━━━━━ Input for this task
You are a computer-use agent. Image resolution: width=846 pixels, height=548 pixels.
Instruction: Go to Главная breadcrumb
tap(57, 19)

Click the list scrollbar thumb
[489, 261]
━━━━━━━━━━
━━━━━ Input for this task
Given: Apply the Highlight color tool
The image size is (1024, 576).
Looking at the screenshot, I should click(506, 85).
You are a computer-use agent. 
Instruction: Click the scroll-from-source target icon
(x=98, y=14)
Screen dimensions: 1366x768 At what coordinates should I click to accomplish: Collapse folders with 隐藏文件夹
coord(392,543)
━━━━━━━━━━
━━━━━ Input for this task
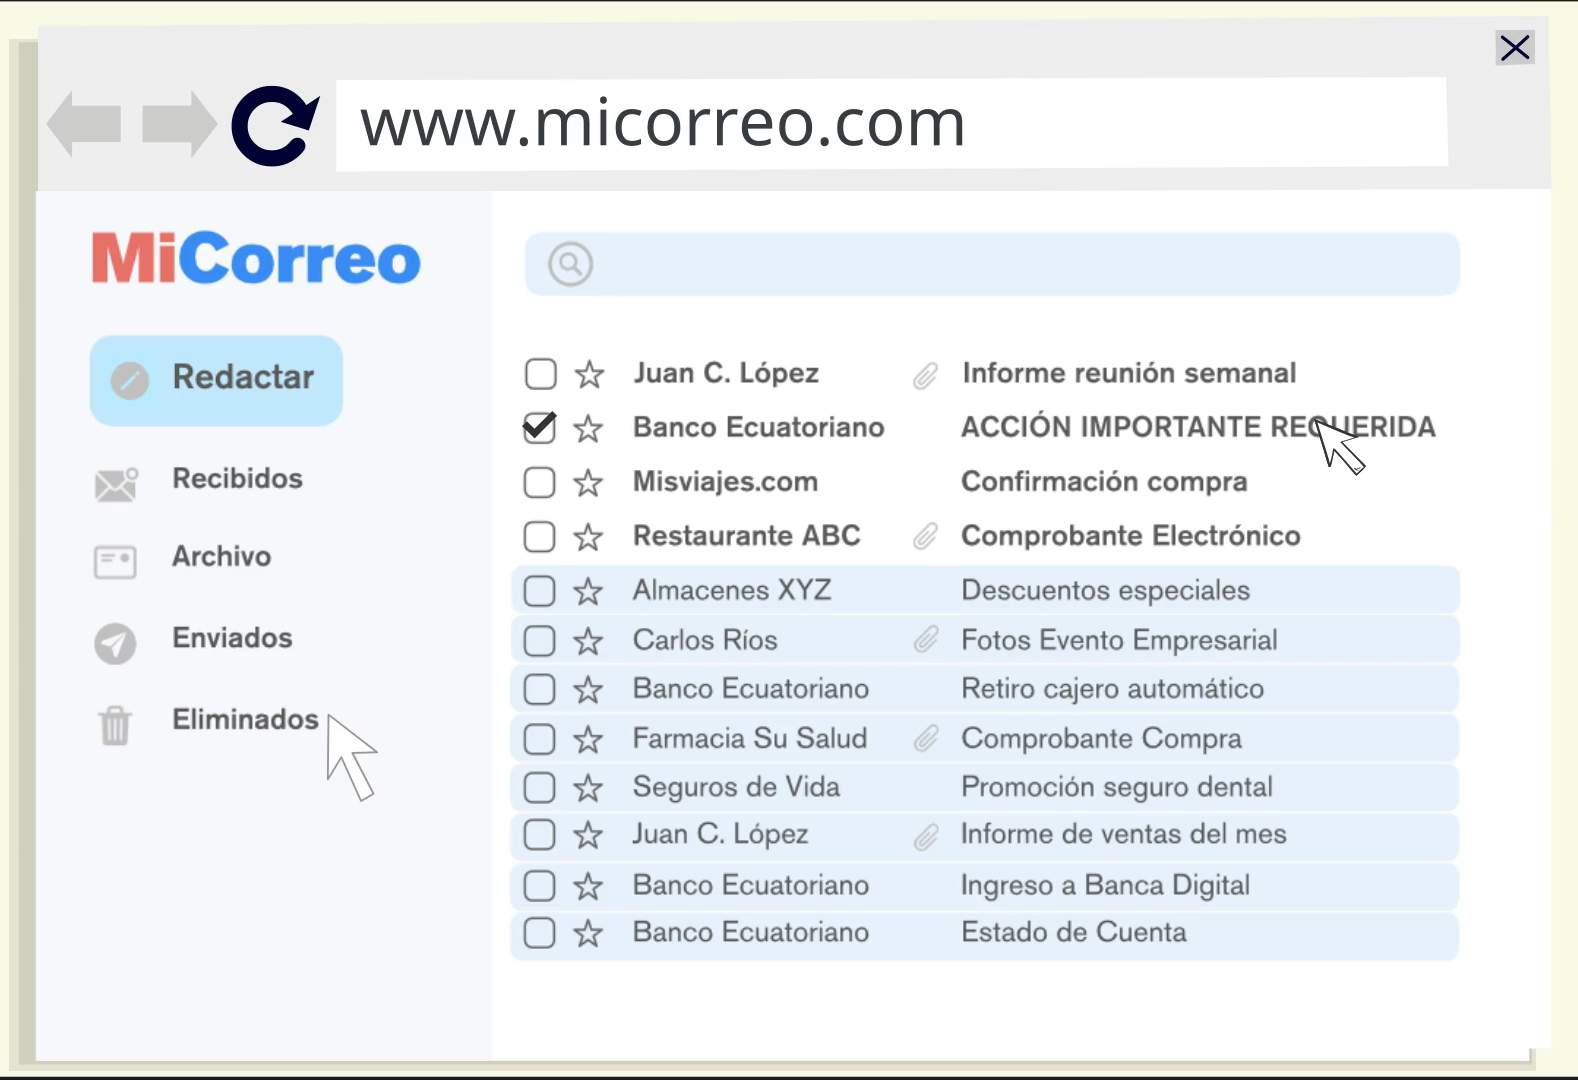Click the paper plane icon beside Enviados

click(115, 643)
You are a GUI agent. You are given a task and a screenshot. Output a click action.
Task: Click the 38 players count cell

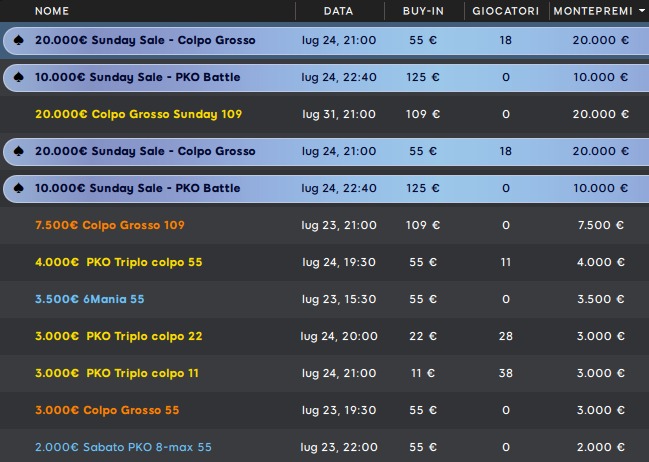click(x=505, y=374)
━━━━━━━━━━
◆ **Exercise requirements**
Each line of the data that has the string "computer" should be returned.

◆ **Output for this task**
You are a computer-use agent. Image resolution: width=846 pixels, height=548 pixels.
You are a computer-use agent. 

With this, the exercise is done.